Le hic, c’est que le contexte n’est plus du tout le même. 
Le film d’Yves Robert est sorti à une époque très particulière, tant pour la société française que pour le cinéma hexagonal. Le cinéaste avait alors choisi de moderniser le roman de Pergaud (écrit en 1912) en le transposant dans la France rurale du début des années 1960. Il entendait ainsi célébrer la douceur d’une vie provinciale sur le point d’être mise à mal par l’exode des populations vers les grandes villes et de nombreux changements de société. Et d’autre part, avec cette comédie populaire, à la narration classique et à la mise en scène soignée, il s’opposait frontalement à la Nouvelle Vague, et aux rédacteurs des Cahiers du Cinéma, qui avaient pris le pouvoir et prônaient alors le bannissement de ce genre de films grand public “qualité France”. 
Sa démarche était totalement sincère et pleine de conviction. Et son film possédait une spontanéité et un charme fous. Ce n’est pas tout à fait le cas, hélas, de ces deux nouvelles versions qui s’appliquent tellement à reconstituer l’ambiance d’antan, avec la pointe de nostalgie qui convient, et s’attachent tellement à copier l’oeuvre d’Yves Robert qu’ils perdent toute originalité, toute fraîcheur, tout naturel…

guerre

Oui, le film de Yann Samuell et celui de Christophe Barratier sont des films trop “fabriqués” pour être honnêtes, et ne sont rien d’autre que de bien médiocres plagiats du film d’Yves Robert.
Comme lui – mais de façon plus appuyée -  ils capitalisent sur la beauté verdoyante des décors naturels où ont été tourné les films.
Comme lui – mais avec moins de finesse – ils jouent la carte d’une campagne bucolique derrière un abord assez rude.
Comme lui – mais de façon bien plus intrusive et envahissante -  ils capitalisent sur la musique (de Philippe Rombi chez Barratier et de Klaus Badelt chez Samuell) et les chansons d’enfants.
Comme lui, ils axent le récit autour du personnage de Lebrac, le chef de bande qui entre dans l’âge adulte.
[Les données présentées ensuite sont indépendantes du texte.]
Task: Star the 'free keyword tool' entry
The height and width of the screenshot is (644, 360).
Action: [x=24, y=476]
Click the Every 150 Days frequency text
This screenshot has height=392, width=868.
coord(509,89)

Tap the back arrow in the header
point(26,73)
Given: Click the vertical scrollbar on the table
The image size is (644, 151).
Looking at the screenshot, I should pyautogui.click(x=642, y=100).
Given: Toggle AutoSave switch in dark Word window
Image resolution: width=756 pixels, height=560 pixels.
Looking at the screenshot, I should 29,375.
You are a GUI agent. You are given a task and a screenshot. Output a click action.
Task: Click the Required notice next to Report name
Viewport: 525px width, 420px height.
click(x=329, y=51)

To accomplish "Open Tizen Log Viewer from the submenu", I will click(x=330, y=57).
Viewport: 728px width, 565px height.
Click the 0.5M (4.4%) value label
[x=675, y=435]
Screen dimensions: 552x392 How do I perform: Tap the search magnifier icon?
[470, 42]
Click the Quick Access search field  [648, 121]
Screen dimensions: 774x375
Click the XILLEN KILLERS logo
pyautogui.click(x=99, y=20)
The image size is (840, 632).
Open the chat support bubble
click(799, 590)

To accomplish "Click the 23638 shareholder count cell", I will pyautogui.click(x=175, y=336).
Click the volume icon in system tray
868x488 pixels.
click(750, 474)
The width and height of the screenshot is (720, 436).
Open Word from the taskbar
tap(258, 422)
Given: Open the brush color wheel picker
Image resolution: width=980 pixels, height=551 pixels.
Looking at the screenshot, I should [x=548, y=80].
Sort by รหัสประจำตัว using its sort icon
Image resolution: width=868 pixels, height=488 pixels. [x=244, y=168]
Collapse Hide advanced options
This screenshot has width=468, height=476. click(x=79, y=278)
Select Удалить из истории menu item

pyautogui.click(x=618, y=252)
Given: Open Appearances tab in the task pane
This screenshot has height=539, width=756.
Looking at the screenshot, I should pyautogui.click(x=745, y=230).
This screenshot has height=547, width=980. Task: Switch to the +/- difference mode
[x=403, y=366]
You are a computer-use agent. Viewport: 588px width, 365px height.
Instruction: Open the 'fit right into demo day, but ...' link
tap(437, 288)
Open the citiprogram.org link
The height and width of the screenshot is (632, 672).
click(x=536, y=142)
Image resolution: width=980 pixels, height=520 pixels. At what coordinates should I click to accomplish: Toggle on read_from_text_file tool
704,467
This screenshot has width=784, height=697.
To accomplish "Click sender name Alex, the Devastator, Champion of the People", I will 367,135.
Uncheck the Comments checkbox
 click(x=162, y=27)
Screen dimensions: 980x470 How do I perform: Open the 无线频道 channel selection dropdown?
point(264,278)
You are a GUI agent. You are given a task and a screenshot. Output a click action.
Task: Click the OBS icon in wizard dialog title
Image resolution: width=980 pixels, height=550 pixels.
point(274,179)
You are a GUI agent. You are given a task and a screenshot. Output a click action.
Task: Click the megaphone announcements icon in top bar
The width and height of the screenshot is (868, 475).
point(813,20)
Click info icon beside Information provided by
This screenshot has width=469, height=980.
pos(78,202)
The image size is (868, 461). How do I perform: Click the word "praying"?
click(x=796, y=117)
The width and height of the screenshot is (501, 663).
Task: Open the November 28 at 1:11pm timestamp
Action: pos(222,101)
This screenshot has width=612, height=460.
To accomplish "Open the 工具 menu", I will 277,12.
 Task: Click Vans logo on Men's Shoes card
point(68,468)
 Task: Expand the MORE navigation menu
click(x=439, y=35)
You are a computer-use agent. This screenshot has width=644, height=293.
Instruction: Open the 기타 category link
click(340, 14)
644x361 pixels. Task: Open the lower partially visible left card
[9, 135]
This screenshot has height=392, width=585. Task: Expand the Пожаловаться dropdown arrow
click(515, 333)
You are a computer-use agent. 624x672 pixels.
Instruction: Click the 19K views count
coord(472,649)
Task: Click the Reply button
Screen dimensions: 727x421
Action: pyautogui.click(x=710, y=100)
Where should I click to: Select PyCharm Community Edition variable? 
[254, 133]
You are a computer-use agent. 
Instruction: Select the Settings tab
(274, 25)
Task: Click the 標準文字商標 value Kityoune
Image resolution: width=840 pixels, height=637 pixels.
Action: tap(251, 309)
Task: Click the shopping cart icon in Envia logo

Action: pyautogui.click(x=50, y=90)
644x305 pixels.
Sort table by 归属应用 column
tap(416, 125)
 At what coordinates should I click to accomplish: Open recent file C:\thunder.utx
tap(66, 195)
Là, petite variante : chez Barratier, le gamin est grand, blond et balafré, et c’est un cancre en classe, chez Samuell, il est de corpulence moyenne, brun et doué pour les études – mais juste un peu trop rebelle pour s’en rendre compte…
Enfin, comme lui, ils misent sur le capital-sympathie de Petit Gibus, le benjamin de la bande, sa bouille malicieuse, ses yeux ronds et ses répliques à la conjugaison hasardeuse. Pas de “Si j’avais su, j’aurais pas venu”, la réplique-culte étant propre au film d’Yves Robert, dont les droits n’ont été cédés à aucun des deux camps, mais pleins de petites répliques du même acabit. Là encore, un peu trop pour être sincère…

Petit Gibus

Dans ce registre, on donnera l’avantage au film de Yann Samuell. Les répliques sont plus drôles, plus percutantes. On aime bien, par exemple, la réponse de l’écolier quand le maître lui demande la différence entre les hommes et les femmes : “Ben les hommes ont un cerveau et les femmes une cervelle…”.
Néanmoins, le film de Barratier se rattrape par un visuel un peu plus soigné (3 M€ de budget en plus, ça aide) et par le jeu des jeunes acteurs, un peu plus juste. Et on peut lui reconnaître le mérite de changer de contexte historique, en faisant évoluer ses héros dans la France occupée de la période 1939-1945, alors que son “rival” colle au plus près du film d’Yves Robert en restant au début des années 1960…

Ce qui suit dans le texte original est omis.